WORK TO COMPLETE -> Rewrite every line of the listing below as a Markdown table with the columns "Row" and "Line", numbering the rows in order and leaving out blank lines.

Entries from a dataset ->

|---|

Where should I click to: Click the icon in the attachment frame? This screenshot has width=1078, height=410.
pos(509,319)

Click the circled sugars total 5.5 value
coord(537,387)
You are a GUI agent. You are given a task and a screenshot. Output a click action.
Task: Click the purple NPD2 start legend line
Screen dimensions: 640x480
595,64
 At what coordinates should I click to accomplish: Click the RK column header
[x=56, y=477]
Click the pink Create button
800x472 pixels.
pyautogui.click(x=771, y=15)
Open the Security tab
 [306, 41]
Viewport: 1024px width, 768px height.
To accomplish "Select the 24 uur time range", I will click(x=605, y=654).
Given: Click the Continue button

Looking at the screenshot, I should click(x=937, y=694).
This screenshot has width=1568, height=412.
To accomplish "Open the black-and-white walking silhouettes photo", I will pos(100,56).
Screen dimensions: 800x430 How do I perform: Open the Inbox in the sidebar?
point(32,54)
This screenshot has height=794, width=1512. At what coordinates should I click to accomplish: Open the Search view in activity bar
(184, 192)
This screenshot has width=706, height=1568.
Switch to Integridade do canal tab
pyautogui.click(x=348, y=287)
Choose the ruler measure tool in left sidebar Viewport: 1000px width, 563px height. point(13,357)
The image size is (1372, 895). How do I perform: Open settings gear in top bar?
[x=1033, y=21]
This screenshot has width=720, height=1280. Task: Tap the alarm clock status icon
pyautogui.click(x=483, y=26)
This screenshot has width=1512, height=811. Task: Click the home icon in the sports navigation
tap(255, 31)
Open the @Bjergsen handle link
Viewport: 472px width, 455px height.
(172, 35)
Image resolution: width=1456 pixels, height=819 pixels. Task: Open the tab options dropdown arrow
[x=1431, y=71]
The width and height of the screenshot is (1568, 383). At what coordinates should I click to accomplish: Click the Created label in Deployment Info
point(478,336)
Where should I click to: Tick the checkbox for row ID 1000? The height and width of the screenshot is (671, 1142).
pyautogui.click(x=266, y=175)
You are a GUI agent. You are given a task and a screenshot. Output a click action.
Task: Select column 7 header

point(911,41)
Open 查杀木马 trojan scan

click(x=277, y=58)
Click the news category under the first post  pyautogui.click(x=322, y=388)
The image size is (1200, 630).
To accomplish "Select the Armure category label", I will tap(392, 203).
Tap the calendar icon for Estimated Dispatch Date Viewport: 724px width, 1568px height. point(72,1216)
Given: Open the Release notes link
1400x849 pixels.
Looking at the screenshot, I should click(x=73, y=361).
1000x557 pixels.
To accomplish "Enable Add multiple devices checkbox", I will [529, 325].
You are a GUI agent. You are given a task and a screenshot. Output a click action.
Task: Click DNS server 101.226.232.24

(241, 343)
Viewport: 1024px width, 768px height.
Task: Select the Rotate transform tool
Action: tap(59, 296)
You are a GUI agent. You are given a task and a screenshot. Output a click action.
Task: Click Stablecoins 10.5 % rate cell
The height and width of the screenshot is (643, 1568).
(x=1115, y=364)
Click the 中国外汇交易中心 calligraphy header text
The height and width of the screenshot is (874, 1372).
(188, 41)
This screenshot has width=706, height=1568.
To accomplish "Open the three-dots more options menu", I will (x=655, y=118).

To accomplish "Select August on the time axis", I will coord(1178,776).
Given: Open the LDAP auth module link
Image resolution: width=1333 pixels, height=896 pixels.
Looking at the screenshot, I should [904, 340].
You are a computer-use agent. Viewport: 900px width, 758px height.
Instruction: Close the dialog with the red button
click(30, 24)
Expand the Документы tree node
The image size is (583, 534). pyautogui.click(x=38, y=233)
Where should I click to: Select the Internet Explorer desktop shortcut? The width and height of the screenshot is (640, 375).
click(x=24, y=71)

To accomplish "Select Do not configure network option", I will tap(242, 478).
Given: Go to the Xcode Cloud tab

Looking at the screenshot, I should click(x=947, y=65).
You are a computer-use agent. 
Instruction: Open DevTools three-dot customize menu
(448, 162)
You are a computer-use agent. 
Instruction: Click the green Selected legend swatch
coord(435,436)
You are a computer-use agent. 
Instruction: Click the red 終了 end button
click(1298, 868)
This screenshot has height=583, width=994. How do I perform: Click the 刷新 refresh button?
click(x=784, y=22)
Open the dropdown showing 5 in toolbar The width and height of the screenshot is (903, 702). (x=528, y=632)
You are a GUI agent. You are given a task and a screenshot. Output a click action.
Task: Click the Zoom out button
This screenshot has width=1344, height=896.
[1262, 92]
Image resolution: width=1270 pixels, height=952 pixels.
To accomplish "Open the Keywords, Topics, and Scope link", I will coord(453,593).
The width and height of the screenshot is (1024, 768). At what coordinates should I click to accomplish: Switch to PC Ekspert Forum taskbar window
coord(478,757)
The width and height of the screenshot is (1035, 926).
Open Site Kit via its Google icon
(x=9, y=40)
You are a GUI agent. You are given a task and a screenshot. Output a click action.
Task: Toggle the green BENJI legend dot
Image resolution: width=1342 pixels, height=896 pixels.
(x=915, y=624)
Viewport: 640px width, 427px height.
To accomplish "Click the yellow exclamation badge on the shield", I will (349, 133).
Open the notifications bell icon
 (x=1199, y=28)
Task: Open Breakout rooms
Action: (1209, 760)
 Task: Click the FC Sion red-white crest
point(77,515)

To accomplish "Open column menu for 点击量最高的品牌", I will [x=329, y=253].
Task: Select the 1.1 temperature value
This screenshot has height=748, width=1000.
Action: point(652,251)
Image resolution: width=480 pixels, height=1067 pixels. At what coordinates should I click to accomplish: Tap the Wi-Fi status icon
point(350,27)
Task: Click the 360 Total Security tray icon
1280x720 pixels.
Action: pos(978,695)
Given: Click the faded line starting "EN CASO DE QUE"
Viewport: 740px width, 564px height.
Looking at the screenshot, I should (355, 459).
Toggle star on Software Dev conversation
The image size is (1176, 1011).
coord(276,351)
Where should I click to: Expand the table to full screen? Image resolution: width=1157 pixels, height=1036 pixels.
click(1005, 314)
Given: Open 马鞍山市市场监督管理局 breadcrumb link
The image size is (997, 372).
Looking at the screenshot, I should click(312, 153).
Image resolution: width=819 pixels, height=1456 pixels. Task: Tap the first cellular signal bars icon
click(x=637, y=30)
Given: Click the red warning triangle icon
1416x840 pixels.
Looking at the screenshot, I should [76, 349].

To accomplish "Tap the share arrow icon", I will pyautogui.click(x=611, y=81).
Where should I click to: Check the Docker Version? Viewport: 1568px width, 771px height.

|---|

TASK OUTPUT ->
| Row | Line |
|---|---|
| 1 | Where should I click to: Click the icon in the attachment frame? This screenshot has width=1078, height=410. |
| 2 | pos(509,319) |
| 3 | Click the circled sugars total 5.5 value |
| 4 | coord(537,387) |
| 5 | You are a GUI agent. You are given a task and a screenshot. Output a click action. |
| 6 | Task: Click the purple NPD2 start legend line |
| 7 | Screen dimensions: 640x480 |
| 8 | 595,64 |
| 9 |  At what coordinates should I click to accomplish: Click the RK column header |
| 10 | [x=56, y=477] |
| 11 | Click the pink Create button |
| 12 | 800x472 pixels. |
| 13 | pyautogui.click(x=771, y=15) |
| 14 | Open the Security tab |
| 15 |  [306, 41] |
| 16 | Viewport: 1024px width, 768px height. |
| 17 | To accomplish "Select the 24 uur time range", I will click(x=605, y=654). |
| 18 | Given: Click the Continue button |
| 19 | Looking at the screenshot, I should click(x=937, y=694). |
| 20 | This screenshot has width=1568, height=412. |
| 21 | To accomplish "Open the black-and-white walking silhouettes photo", I will pos(100,56). |
| 22 | Screen dimensions: 800x430 How do I perform: Open the Inbox in the sidebar? |
| 23 | point(32,54) |
| 24 | This screenshot has height=794, width=1512. At what coordinates should I click to accomplish: Open the Search view in activity bar |
| 25 | (184, 192) |
| 26 | This screenshot has width=706, height=1568. |
| 27 | Switch to Integridade do canal tab |
| 28 | pyautogui.click(x=348, y=287) |
| 29 | Choose the ruler measure tool in left sidebar Viewport: 1000px width, 563px height. point(13,357) |
| 30 | The image size is (1372, 895). How do I perform: Open settings gear in top bar? |
| 31 | [x=1033, y=21] |
| 32 | This screenshot has width=720, height=1280. Task: Tap the alarm clock status icon |
| 33 | pyautogui.click(x=483, y=26) |
| 34 | This screenshot has width=1512, height=811. Task: Click the home icon in the sports navigation |
| 35 | tap(255, 31) |
| 36 | Open the @Bjergsen handle link |
| 37 | Viewport: 472px width, 455px height. |
| 38 | (172, 35) |
| 39 | Image resolution: width=1456 pixels, height=819 pixels. Task: Open the tab options dropdown arrow |
| 40 | [x=1431, y=71] |
| 41 | The width and height of the screenshot is (1568, 383). At what coordinates should I click to accomplish: Click the Created label in Deployment Info |
| 42 | point(478,336) |
| 43 | Where should I click to: Tick the checkbox for row ID 1000? The height and width of the screenshot is (671, 1142). |
| 44 | pyautogui.click(x=266, y=175) |
| 45 | You are a GUI agent. You are given a task and a screenshot. Output a click action. |
| 46 | Task: Select column 7 header |
| 47 | point(911,41) |
| 48 | Open 查杀木马 trojan scan |
| 49 | click(x=277, y=58) |
| 50 | Click the news category under the first post  pyautogui.click(x=322, y=388) |
| 51 | The image size is (1200, 630). |
| 52 | To accomplish "Select the Armure category label", I will tap(392, 203). |
| 53 | Tap the calendar icon for Estimated Dispatch Date Viewport: 724px width, 1568px height. point(72,1216) |
| 54 | Given: Open the Release notes link |
| 55 | 1400x849 pixels. |
| 56 | Looking at the screenshot, I should click(x=73, y=361). |
| 57 | 1000x557 pixels. |
| 58 | To accomplish "Enable Add multiple devices checkbox", I will [529, 325]. |
| 59 | You are a GUI agent. You are given a task and a screenshot. Output a click action. |
| 60 | Task: Click DNS server 101.226.232.24 |
| 61 | (241, 343) |
| 62 | Viewport: 1024px width, 768px height. |
| 63 | Task: Select the Rotate transform tool |
| 64 | Action: tap(59, 296) |
| 65 | You are a GUI agent. You are given a task and a screenshot. Output a click action. |
| 66 | Task: Click Stablecoins 10.5 % rate cell |
| 67 | The height and width of the screenshot is (643, 1568). |
| 68 | (x=1115, y=364) |
| 69 | Click the 中国外汇交易中心 calligraphy header text |
| 70 | The height and width of the screenshot is (874, 1372). |
| 71 | (188, 41) |
| 72 | This screenshot has width=706, height=1568. |
| 73 | To accomplish "Open the three-dots more options menu", I will (x=655, y=118). |
| 74 | To accomplish "Select August on the time axis", I will coord(1178,776). |
| 75 | Given: Open the LDAP auth module link |
| 76 | Image resolution: width=1333 pixels, height=896 pixels. |
| 77 | Looking at the screenshot, I should [904, 340]. |
| 78 | You are a computer-use agent. Viewport: 900px width, 758px height. |
| 79 | Instruction: Close the dialog with the red button |
| 80 | click(30, 24) |
| 81 | Expand the Документы tree node |
| 82 | The image size is (583, 534). pyautogui.click(x=38, y=233) |
| 83 | Where should I click to: Select the Internet Explorer desktop shortcut? The width and height of the screenshot is (640, 375). |
| 84 | click(x=24, y=71) |
| 85 | To accomplish "Select Do not configure network option", I will tap(242, 478). |
| 86 | Given: Go to the Xcode Cloud tab |
| 87 | Looking at the screenshot, I should click(x=947, y=65). |
| 88 | You are a computer-use agent.  |
| 89 | Instruction: Open DevTools three-dot customize menu |
| 90 | (448, 162) |
| 91 | You are a computer-use agent.  |
| 92 | Instruction: Click the green Selected legend swatch |
| 93 | coord(435,436) |
| 94 | You are a computer-use agent.  |
| 95 | Instruction: Click the red 終了 end button |
| 96 | click(1298, 868) |
| 97 | This screenshot has height=583, width=994. How do I perform: Click the 刷新 refresh button? |
| 98 | click(x=784, y=22) |
| 99 | Open the dropdown showing 5 in toolbar The width and height of the screenshot is (903, 702). (x=528, y=632) |
| 100 | You are a GUI agent. You are given a task and a screenshot. Output a click action. |
| 101 | Task: Click the Zoom out button |
| 102 | This screenshot has width=1344, height=896. |
| 103 | [1262, 92] |
| 104 | Image resolution: width=1270 pixels, height=952 pixels. |
| 105 | To accomplish "Open the Keywords, Topics, and Scope link", I will coord(453,593). |
| 106 | The width and height of the screenshot is (1024, 768). At what coordinates should I click to accomplish: Switch to PC Ekspert Forum taskbar window |
| 107 | coord(478,757) |
| 108 | The width and height of the screenshot is (1035, 926). |
| 109 | Open Site Kit via its Google icon |
| 110 | (x=9, y=40) |
| 111 | You are a GUI agent. You are given a task and a screenshot. Output a click action. |
| 112 | Task: Toggle the green BENJI legend dot |
| 113 | Image resolution: width=1342 pixels, height=896 pixels. |
| 114 | (x=915, y=624) |
| 115 | Viewport: 640px width, 427px height. |
| 116 | To accomplish "Click the yellow exclamation badge on the shield", I will (349, 133). |
| 117 | Open the notifications bell icon |
| 118 |  (x=1199, y=28) |
| 119 | Task: Open Breakout rooms |
| 120 | Action: (1209, 760) |
| 121 |  Task: Click the FC Sion red-white crest |
| 122 | point(77,515) |
| 123 | To accomplish "Open column menu for 点击量最高的品牌", I will [x=329, y=253]. |
| 124 | Task: Select the 1.1 temperature value |
| 125 | This screenshot has height=748, width=1000. |
| 126 | Action: point(652,251) |
| 127 | Image resolution: width=480 pixels, height=1067 pixels. At what coordinates should I click to accomplish: Tap the Wi-Fi status icon |
| 128 | point(350,27) |
| 129 | Task: Click the 360 Total Security tray icon |
| 130 | 1280x720 pixels. |
| 131 | Action: pos(978,695) |
| 132 | Given: Click the faded line starting "EN CASO DE QUE" |
| 133 | Viewport: 740px width, 564px height. |
| 134 | Looking at the screenshot, I should (355, 459). |
| 135 | Toggle star on Software Dev conversation |
| 136 | The image size is (1176, 1011). |
| 137 | coord(276,351) |
| 138 | Where should I click to: Expand the table to full screen? Image resolution: width=1157 pixels, height=1036 pixels. |
| 139 | click(1005, 314) |
| 140 | Given: Open 马鞍山市市场监督管理局 breadcrumb link |
| 141 | The image size is (997, 372). |
| 142 | Looking at the screenshot, I should click(312, 153). |
| 143 | Image resolution: width=819 pixels, height=1456 pixels. Task: Tap the first cellular signal bars icon |
| 144 | click(x=637, y=30) |
| 145 | Given: Click the red warning triangle icon |
| 146 | 1416x840 pixels. |
| 147 | Looking at the screenshot, I should [76, 349]. |
| 148 | To accomplish "Tap the share arrow icon", I will pyautogui.click(x=611, y=81). |
| 149 | Where should I click to: Check the Docker Version? Viewport: 1568px width, 771px height. |